The system is a 6 vcpu, 48 GB RAM instance of SQL Server 2016 SP1.
I've been running through a lot of checkdb/checktable scenarios lately, been trying to keep up with blogging whenever I find something interesting.
This particular case is interesting because it defies expectations.
Here's my test, including instrumentation. The test subject is that lonely checktable command nestled in there :-) I use tablock because if not tablock or in an explicit snapshot, each time checktable is run a new internal snapshot will be created and won't be able to compare warm vs cold database cache.
So... its pretty verbose, sorry about that. But stuffing @@io_busy, virtual file stats, wait stats, spinlock stats and latch stats into temp tables before and after so they can be compared. I've got the dbcc dropcleanbuffers in there because I ran this scenario many, many, many times to verify I wasn't being thrown off by something. But my results were stable and reproducible.
So I ran the test below with cold database cache. (My database was still; might have to issue a checkpoint before the dropcleanbuffers to ensure the cache really is cold if issuing checktable against a table that's recently been edited.)
OK. Well - here's the output from the checktable and statistics time.
I've got all those temp tables for instrumentation - let's cash the check 😀
All right. Lets test again - this time without dropping clean buffers, so we can compare behavior with warm cache.
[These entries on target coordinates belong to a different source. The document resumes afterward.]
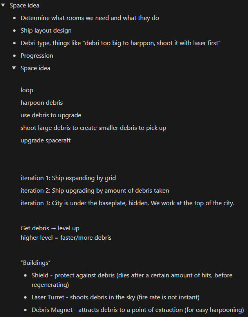The width and height of the screenshot is (248, 317).
Task: Click the harpoon debris line
Action: click(42, 102)
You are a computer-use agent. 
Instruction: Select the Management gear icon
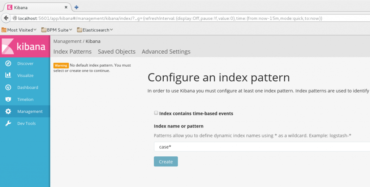(x=8, y=111)
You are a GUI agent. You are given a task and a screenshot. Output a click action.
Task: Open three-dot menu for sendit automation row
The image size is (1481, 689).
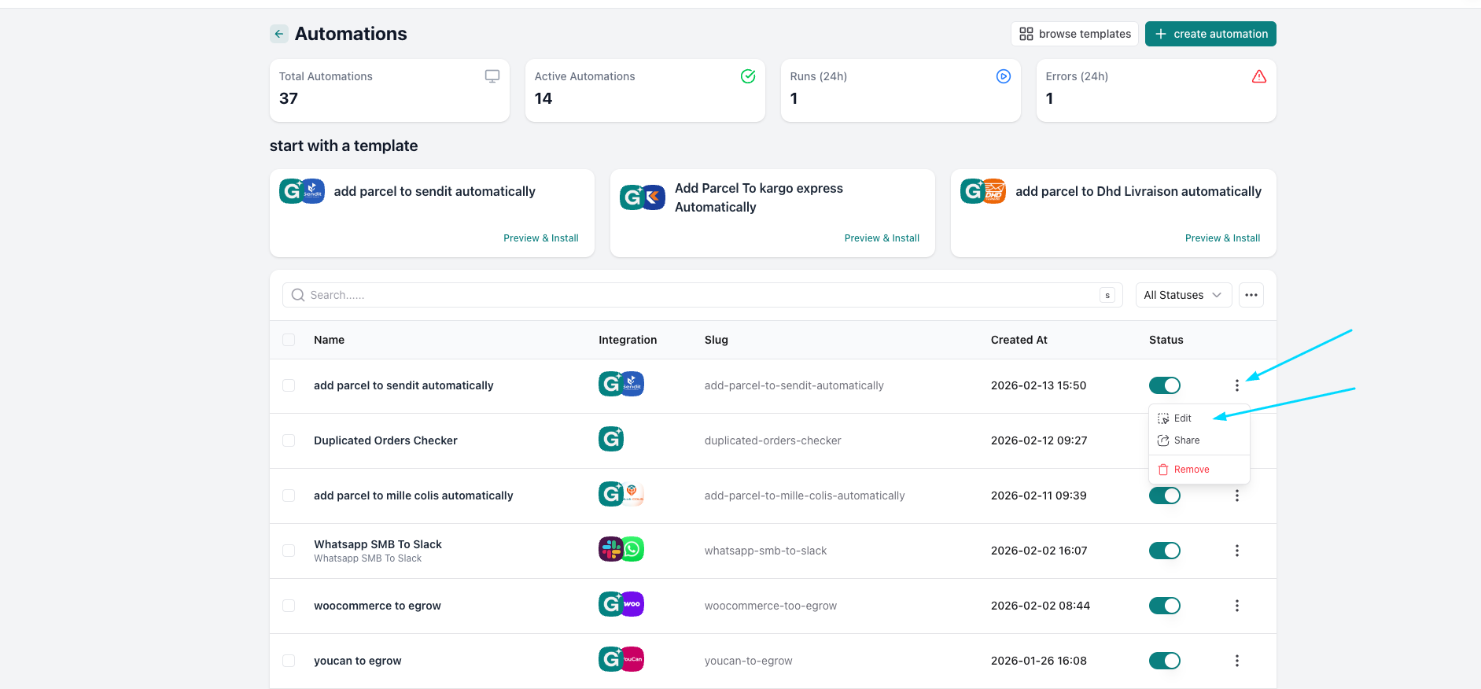(1236, 385)
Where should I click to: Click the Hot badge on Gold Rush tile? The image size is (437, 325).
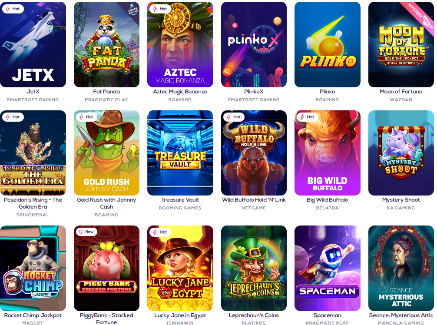click(x=86, y=117)
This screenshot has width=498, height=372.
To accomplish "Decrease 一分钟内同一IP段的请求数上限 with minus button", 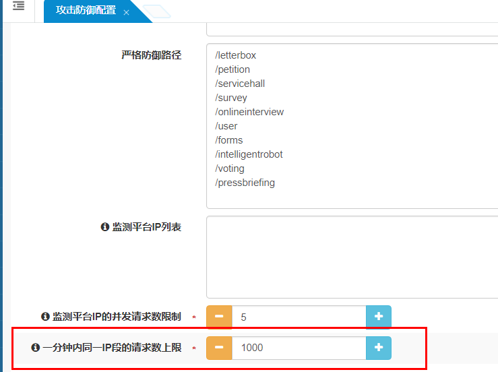I will tap(219, 348).
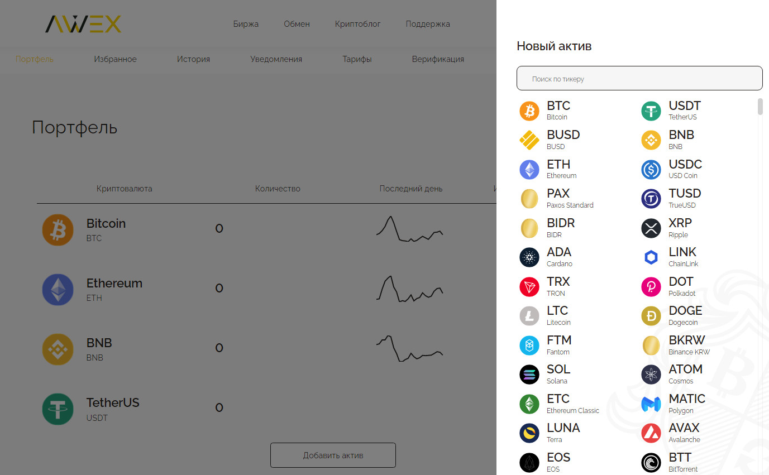Choose the Polygon MATIC icon
This screenshot has width=769, height=475.
pyautogui.click(x=651, y=404)
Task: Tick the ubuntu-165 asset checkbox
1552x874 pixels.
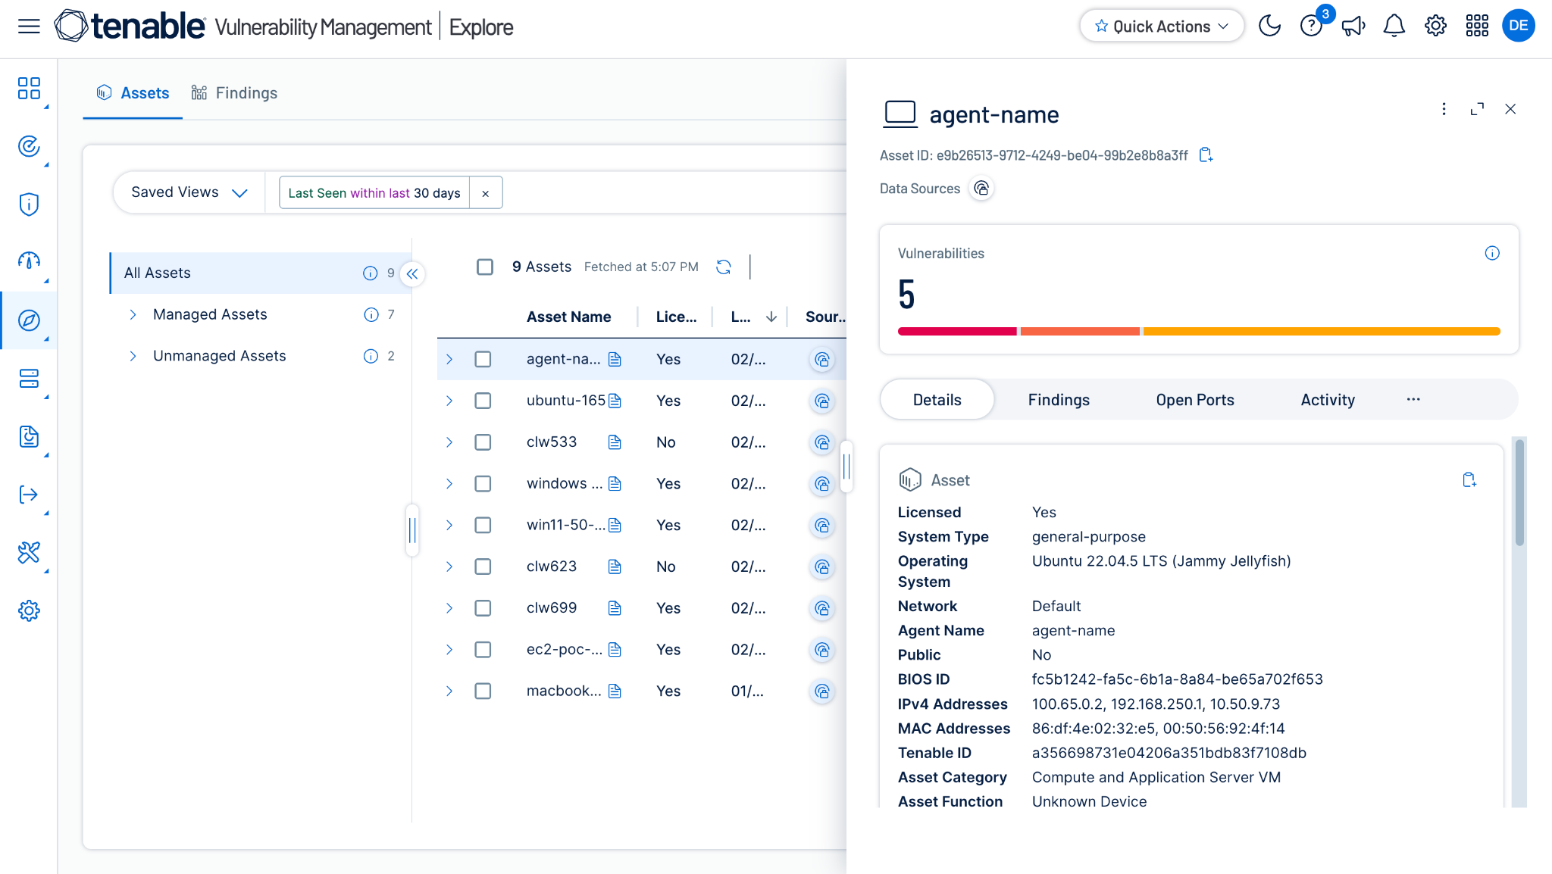Action: 483,401
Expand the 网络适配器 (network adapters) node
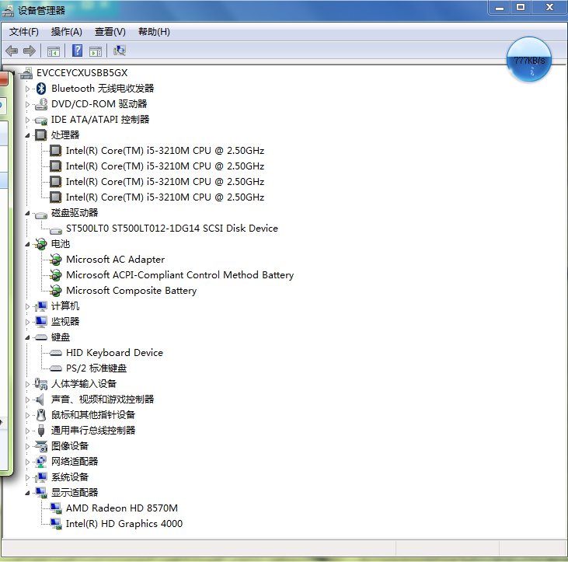The height and width of the screenshot is (562, 568). (28, 462)
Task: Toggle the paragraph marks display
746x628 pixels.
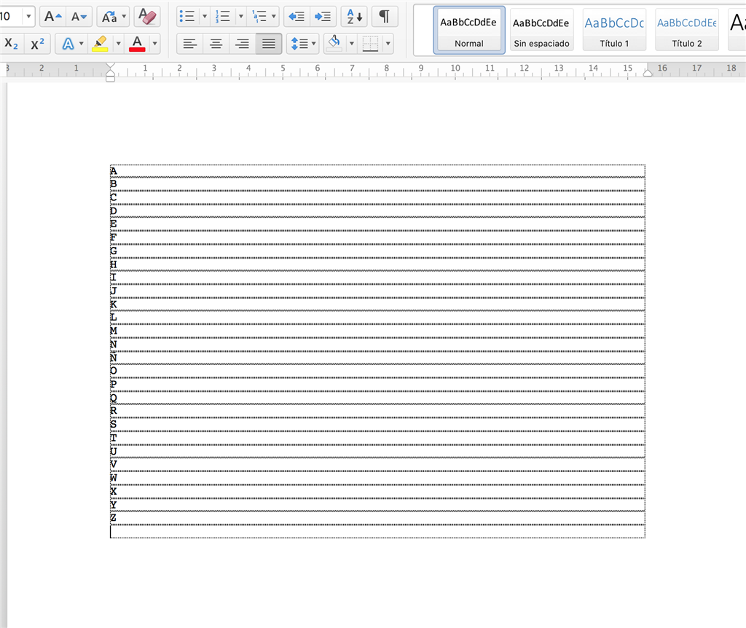Action: click(384, 16)
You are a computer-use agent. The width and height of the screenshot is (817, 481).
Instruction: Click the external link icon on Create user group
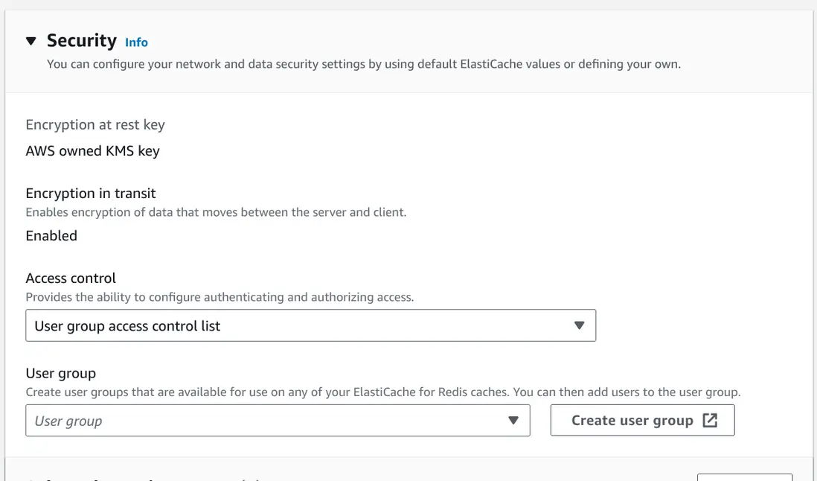coord(710,421)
Here's the output from checktable and statistics time.
Huh. Almost 11.5 seconds of elapsed time with warm cache, vs just over 6.2 seconds of elapsed time with cold cache. That's unexpected.
Let's see what the temp tables caught - maybe they'll shed some light.
Well. No reads according to virtual file stats - that's what we expected. No latch waits. (That varied a little among test runs, but it was never a significant amount of latch waits.) The spinlocks are uninteresting... I was kind of hoping to find a spinlock-related reason for the warm cache checktable taking longer. No dice.
So what's going on? Well - first of all, take a look at CPU ms between the cold cache and warm cache runs. 34534 for cold cache, 33907 for warm cache. Even though the cold cache run finished substantially faster, it took 627 ms more CPU time to complete. That's less than 2% variance. But its stable in the context of this test. I ran it over and over and although the times shifted around a bit, the cold cache run was always faster but required around 500 more CPU ms to complete.
On the one hand that makes sense: the cold cache run issues 8103 read IOs according to virtual file stats and @@io_busy says 125 milliseconds of CPU time just to issue those IO commands.
But it still finished faster!
As far as I can tell, the secret is in the wait stats - cxpacket in particular. Below are the cold cache wait stats again.
And below are the warm cache wait stats again. The warm cache checktable - which I would have expected to finish faster - somehow incurred almost 3 times as much cxpacket wait time as the cold cache checktable - and over 3 times as much signal wait time for the cxpacket wait type.
The warm cache checktable had less work to do than the cold cache checktable. And, indeed, it did less work from an accumulated CPU time standpoint. But somehow, it didn't divvy up its work as well among the parallel workers. Due to a significant increase in cxpacket wait time and cxpacket signal wait time over the cold cache operation, it finished in almost twice the time!
This is one reason its extremely important to look not just at work, and not just at work + waits... not even at work + waits + management. Appropriate scheduling and distribution of work among resources is also important to keep everyone happy when they want extreme performance.